Ja, mit diesem Bericht habe ich lange gewartet, um ihn zu verfassen. Leider hat es mich diesen Sommer dann doch noch erwischt mit einer Verletzung. Ich wollte mit meinen Zeilen eigentlich warten, bis ich wieder auf den Ski stehe und berichten kann, dass ich wieder top fit bin. Nun geht es bald nach Kanada zu den ersten Rennen, und ich bin doch noch nicht ganz fit.

Nach Ushuaia starteten wir mit dem Speedtraining auf den Gletschern von Saas-Fee und vor allem von Zermatt. Nach zwei bis drei Angewöhnungstagen auf den langen Ski fand ich mich recht schnell mit meiner neuen Skimarke Nordica zurecht. Vor allem in der Abfahrt lief es mir wirklich sehr gut. Im Super-G musste ich etwas mehr an der Abstimmung arbeiten. Ich hätte gerne auch noch unsere neuen Super-G-Ski ausprobiert. Doch dazu kam ich dann leider nicht mehr.

Ende September fuhr ich im Abfahrtstraining zu nahe an eine Torstange, sodass ich sie übers Knie bekam, ähnlich wie eine Slalomstange. In der Folge stauchte es mich stark nach vorne zusammen, und der ganze Unterschenkel des betreffenden Beines inklusive Knie kam einiges dabei ab.

Die erste Diagnose lautete etwa zwei Wochen Pause. Doch schnell merkte ich, dass das Ganze doch länger dauern würde. Die Schmerzen wurden nur sehr langsam weniger, und auch die Schwellung hielt sich hartnäckig. Bei weiteren Untersuchungen sah man dann auch die Gründe dafür: Bänder und Meniskus im Knie blieben zwar ganz, doch hatte ich Blutungen im Oberschenkelknochen und im Schienbein. Und auch die Achillessehne habe ich leicht angerissen. Diese Verletzung ist es auch, die ich immer noch spüre. Beim Gehen wie auch beim Skifahren.


 

Momentan bin ich noch voll in der Therapie. Es geht immer vorwärts, doch einfach nur sehr langsam. Die Heilung der Sehne dauert etwa zwei Monate. Das heisst bis Lake Louise sollte ich eigentlich fit sein. Wie geplant fliege ich mit der Mannschaft nach Nakiska zum letzten Training. Dort hoffe ich dann, mit dem Schneetraining wieder voll anzufangen und ein gutes Feeling auf dem Kunstschnee zu bekommen. Und wenn es super läuft, merke ich in Lake Louise nichts mehr von der Verletzung.
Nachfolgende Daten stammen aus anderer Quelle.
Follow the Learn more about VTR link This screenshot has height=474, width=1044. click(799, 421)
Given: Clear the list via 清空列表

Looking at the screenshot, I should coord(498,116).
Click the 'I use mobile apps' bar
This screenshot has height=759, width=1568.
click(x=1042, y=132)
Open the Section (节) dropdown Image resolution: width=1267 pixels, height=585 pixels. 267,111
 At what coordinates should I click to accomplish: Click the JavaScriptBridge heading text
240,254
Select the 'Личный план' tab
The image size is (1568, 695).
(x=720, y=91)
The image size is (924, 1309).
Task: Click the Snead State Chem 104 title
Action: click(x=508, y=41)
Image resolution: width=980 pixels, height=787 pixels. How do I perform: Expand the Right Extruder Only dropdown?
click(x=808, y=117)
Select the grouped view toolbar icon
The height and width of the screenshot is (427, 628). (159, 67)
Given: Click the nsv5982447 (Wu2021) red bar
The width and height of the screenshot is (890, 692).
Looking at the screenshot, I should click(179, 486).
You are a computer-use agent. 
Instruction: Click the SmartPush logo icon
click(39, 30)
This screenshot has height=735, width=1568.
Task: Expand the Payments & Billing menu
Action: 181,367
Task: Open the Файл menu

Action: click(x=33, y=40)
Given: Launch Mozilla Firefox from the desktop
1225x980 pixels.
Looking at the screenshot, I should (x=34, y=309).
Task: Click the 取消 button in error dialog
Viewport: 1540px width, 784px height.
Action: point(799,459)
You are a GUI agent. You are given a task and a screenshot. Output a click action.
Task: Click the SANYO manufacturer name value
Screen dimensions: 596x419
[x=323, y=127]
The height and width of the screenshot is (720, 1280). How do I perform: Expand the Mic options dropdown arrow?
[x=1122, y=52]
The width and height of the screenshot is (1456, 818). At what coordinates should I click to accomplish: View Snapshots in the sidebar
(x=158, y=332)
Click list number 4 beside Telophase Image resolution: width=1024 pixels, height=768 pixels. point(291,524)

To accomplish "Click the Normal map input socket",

Konditionell kann ich eigentlich recht gut trainieren. Einzig das Schnelligkeitstraining, also alles zu Fuss, muss ich weglassen. Ich hoffe jetzt einfach, dass ich bis Lake Louise wieder schmerzfrei bin.

Trotz dieser Verletzung freue ich mich auf den Saisonstart und bin auch guten Mutes. Bis zum Sturz lief alles sehr zufriedenstellend, und wenn die Heilung wunschgemäss verläuft, sehe ich keinen Grund, warum es nicht so weiter gehen sollte. Im meinem Alter werde ich mich auch nicht verrückt machen lassen, wenn ich wieder einige Tage brauche, um in Form zu kommen.

Ich freue mich ganz einfach auf die kommenden Rennen und werde jeden Tag mein Maximum geben. Wie es dann heraus kommt, weiss jetzt sowieso noch kein Mensch.

Also bis bald mit hoffentlich positiven Berichten von Übersee.